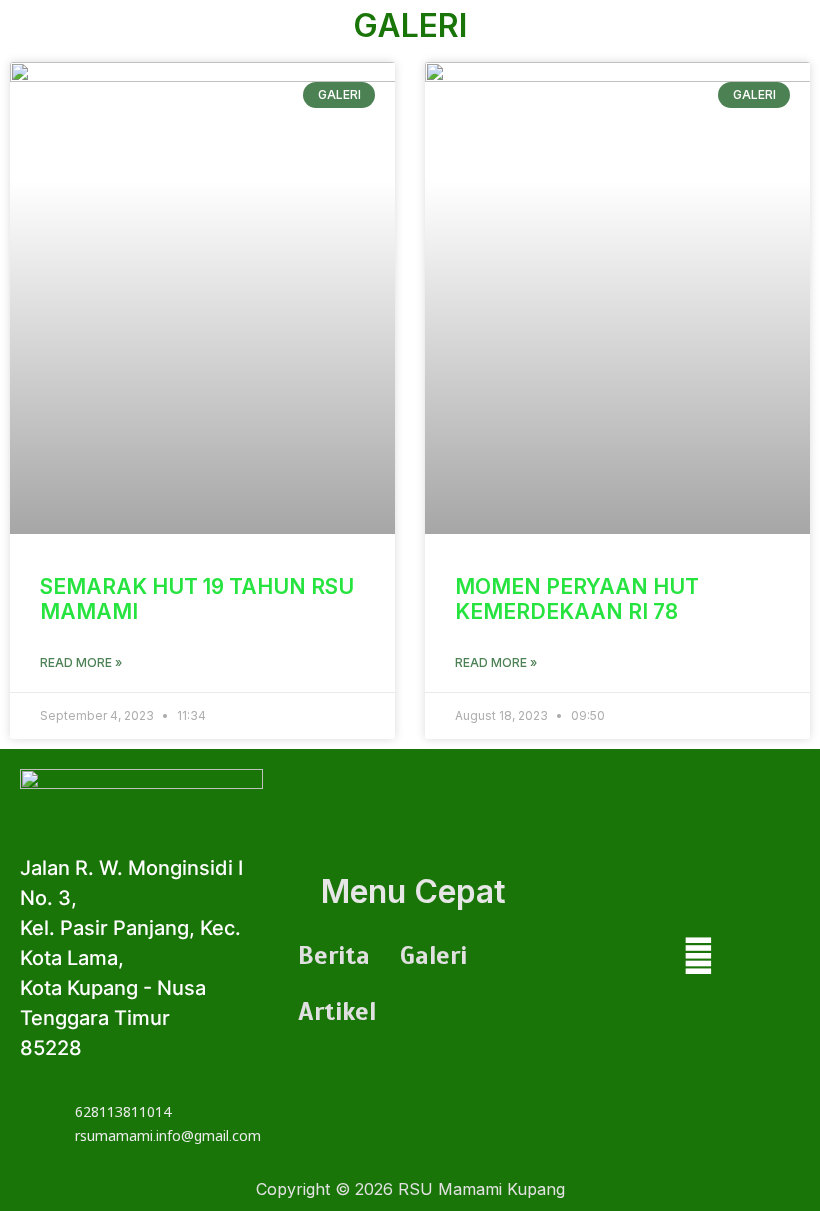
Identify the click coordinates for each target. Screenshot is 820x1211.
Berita (334, 955)
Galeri (433, 955)
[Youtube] (698, 961)
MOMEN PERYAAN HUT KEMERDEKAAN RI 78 (577, 599)
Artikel (337, 1011)
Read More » (81, 662)
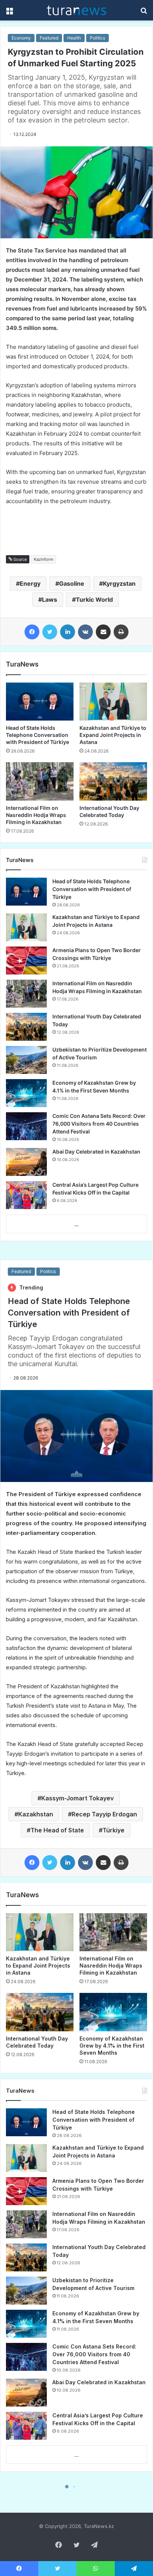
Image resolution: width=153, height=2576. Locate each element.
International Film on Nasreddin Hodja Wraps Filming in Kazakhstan (36, 815)
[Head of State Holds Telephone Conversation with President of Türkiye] (40, 702)
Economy (21, 38)
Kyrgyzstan (119, 583)
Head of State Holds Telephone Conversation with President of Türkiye (37, 735)
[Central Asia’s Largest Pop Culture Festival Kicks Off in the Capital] (26, 1195)
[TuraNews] (76, 10)
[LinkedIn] (67, 631)
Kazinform (43, 559)
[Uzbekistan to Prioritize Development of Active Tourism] (26, 1060)
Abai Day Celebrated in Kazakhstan (96, 1151)
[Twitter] (49, 631)
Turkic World (94, 599)
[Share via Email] (103, 631)
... (76, 1224)
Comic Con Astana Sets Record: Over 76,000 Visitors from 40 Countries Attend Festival (99, 1124)
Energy (30, 583)
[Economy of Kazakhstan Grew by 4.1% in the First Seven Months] (26, 1093)
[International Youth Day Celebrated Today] (113, 781)
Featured (49, 38)
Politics (97, 38)
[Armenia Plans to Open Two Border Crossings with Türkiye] (26, 960)
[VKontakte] (85, 631)
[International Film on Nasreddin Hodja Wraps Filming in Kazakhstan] (40, 781)
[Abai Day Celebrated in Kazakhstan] (26, 1162)
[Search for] (143, 12)
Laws (49, 599)
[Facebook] (32, 631)
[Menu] (9, 12)
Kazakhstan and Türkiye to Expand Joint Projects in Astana (112, 735)
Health (74, 38)
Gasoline (71, 583)
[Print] (121, 631)
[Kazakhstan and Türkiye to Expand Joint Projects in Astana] (113, 702)
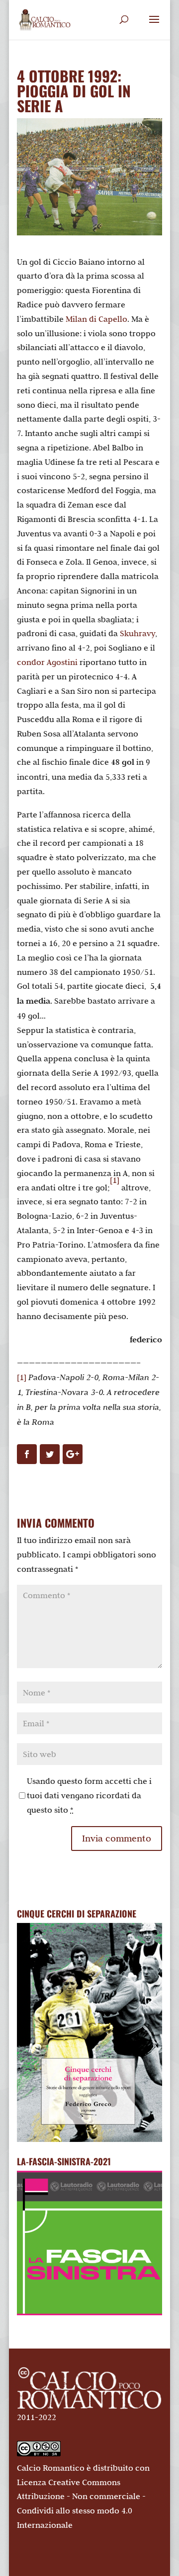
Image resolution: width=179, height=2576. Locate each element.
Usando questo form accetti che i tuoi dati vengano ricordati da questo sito (89, 1795)
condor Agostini (47, 662)
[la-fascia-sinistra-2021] (89, 2312)
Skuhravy (137, 633)
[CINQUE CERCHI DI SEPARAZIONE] (89, 2032)
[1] (114, 1180)
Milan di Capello (96, 319)
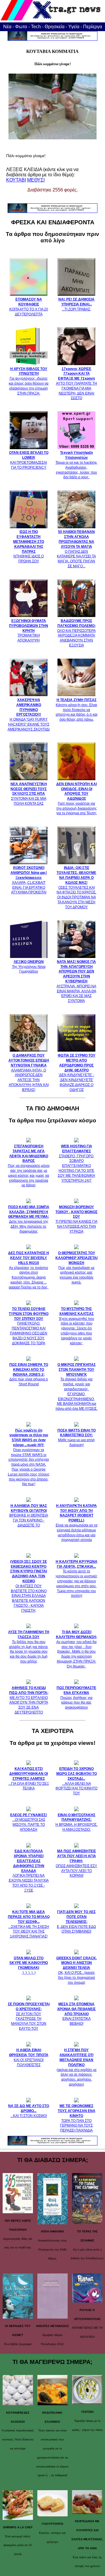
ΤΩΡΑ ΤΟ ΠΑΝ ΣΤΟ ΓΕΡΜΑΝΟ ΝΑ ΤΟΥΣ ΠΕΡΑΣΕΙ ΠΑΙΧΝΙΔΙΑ (76, 2118)
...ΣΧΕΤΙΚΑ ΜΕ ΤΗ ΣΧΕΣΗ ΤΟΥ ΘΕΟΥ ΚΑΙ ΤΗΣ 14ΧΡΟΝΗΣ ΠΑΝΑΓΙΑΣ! (29, 1924)
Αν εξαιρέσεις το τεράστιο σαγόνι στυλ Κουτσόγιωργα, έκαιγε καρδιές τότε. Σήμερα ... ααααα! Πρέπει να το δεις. (28, 1270)
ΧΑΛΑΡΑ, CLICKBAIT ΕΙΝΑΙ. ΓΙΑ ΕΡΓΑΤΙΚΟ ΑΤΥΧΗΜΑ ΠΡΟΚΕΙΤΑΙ (28, 880)
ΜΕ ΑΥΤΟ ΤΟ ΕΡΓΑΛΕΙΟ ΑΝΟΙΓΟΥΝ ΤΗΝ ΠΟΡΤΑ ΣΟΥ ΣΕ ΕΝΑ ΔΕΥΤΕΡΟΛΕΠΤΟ (28, 1700)
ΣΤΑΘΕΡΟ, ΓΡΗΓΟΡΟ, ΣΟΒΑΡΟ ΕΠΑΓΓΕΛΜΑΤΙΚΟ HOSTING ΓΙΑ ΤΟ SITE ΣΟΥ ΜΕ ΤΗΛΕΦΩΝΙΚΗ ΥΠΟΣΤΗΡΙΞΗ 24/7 (76, 1163)
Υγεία (73, 26)
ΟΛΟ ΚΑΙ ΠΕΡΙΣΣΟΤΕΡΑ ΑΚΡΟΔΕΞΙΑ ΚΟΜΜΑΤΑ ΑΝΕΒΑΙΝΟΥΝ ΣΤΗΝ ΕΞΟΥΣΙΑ (76, 633)
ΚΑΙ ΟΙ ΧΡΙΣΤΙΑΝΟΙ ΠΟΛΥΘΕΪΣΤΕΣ (28, 2057)
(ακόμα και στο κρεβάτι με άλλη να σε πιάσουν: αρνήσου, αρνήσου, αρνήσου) (77, 2067)
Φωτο (21, 26)
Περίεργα (92, 26)
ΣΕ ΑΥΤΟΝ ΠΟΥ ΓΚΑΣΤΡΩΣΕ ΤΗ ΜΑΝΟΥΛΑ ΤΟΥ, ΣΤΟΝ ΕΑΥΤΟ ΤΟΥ (29, 2016)
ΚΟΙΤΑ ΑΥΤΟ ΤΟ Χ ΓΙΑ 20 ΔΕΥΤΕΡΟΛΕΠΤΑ (28, 306)
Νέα (7, 26)
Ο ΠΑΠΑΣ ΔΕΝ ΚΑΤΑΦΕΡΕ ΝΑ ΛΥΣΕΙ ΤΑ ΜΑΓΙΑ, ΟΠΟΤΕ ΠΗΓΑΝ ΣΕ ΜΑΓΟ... (76, 549)
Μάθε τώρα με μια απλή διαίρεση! (76, 1437)
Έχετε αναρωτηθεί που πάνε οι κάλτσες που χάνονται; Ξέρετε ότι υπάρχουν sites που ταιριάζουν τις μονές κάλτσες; (76, 1326)
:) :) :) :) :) (28, 1965)
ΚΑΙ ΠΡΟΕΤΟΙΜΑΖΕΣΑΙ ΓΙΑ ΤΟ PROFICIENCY (28, 460)
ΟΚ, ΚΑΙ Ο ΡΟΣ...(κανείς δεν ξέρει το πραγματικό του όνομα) (76, 1970)
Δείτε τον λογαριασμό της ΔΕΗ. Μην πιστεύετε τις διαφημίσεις (28, 1219)
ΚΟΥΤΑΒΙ (16, 179)
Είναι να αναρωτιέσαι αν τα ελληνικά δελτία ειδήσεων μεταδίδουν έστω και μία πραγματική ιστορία (76, 1523)
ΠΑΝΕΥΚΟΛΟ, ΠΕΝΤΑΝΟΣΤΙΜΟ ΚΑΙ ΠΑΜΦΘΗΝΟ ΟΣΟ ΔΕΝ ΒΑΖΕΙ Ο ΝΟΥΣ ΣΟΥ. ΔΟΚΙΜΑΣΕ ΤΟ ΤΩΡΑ (28, 1326)
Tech (36, 26)
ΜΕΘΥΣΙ (36, 179)
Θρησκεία (54, 26)
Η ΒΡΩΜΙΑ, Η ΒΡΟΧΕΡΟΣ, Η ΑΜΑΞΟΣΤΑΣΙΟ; (76, 1822)
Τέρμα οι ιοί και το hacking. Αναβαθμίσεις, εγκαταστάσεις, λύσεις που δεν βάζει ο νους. (76, 465)
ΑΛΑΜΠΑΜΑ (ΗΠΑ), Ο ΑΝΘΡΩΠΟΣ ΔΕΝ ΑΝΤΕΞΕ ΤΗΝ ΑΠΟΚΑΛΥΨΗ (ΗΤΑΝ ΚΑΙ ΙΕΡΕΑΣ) (28, 1072)
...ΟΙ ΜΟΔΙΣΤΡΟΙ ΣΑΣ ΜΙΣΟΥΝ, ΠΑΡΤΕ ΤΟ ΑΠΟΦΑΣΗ (28, 1822)
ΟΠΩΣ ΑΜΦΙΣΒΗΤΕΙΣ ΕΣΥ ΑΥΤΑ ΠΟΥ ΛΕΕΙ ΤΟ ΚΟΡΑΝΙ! (76, 1863)
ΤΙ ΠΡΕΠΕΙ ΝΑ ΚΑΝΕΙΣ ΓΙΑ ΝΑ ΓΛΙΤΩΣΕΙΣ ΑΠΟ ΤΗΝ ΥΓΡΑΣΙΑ (76, 1219)
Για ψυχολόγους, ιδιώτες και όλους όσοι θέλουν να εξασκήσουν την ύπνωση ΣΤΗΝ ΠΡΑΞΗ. (28, 381)
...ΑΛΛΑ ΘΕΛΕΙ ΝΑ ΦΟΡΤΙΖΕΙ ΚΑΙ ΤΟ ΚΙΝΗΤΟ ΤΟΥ (76, 1781)
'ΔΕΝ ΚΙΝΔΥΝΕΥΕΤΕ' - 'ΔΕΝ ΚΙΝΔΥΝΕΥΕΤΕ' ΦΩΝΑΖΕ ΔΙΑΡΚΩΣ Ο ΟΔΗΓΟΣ (76, 1072)
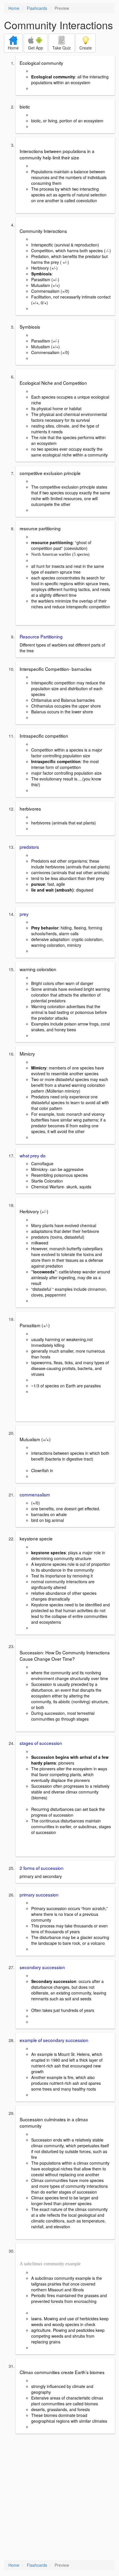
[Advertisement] (59, 2497)
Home (13, 8)
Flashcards (37, 8)
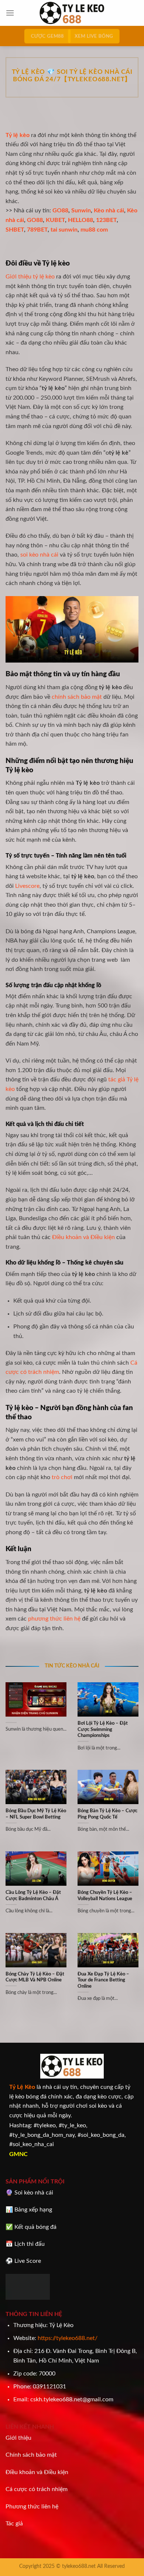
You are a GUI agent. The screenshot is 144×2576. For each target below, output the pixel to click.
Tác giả (14, 2524)
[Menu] (10, 13)
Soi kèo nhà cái (33, 2193)
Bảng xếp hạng (33, 2210)
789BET (37, 230)
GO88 (60, 210)
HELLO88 (80, 220)
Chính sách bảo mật (31, 2455)
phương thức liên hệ (54, 1619)
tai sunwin (64, 230)
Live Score (27, 2261)
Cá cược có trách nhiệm (37, 2489)
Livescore (27, 886)
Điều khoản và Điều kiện (83, 1237)
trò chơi (62, 1477)
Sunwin (81, 210)
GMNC (18, 2154)
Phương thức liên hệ (32, 2507)
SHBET (15, 230)
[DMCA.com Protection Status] (28, 2286)
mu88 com (94, 230)
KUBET (55, 220)
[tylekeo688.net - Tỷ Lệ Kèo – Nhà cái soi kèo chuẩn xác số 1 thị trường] (72, 13)
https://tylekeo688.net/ (67, 2338)
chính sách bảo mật (77, 697)
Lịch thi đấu (29, 2244)
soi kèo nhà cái (39, 555)
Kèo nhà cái (109, 210)
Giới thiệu (18, 2438)
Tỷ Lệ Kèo (22, 2087)
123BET (106, 220)
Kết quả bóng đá (35, 2227)
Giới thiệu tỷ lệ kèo (30, 277)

□ □ □ □ □

Only the lines above from the one with "Energy (30, 583)" up to and including the one with "[International Film on" should be repeated, exactly as written.

Energy (30, 583)
[Economy of Kazakhstan Grew by 4.1% in the First Seven Months] (26, 1093)
[International Youth Day Celebrated Today] (113, 781)
Featured (49, 38)
Politics (97, 38)
[Armenia Plans to Open Two Border Crossings with Türkiye] (26, 960)
[VKontakte] (85, 631)
[International Film on Nasreddin Hodja Wraps Filming in Kazakhstan] (40, 781)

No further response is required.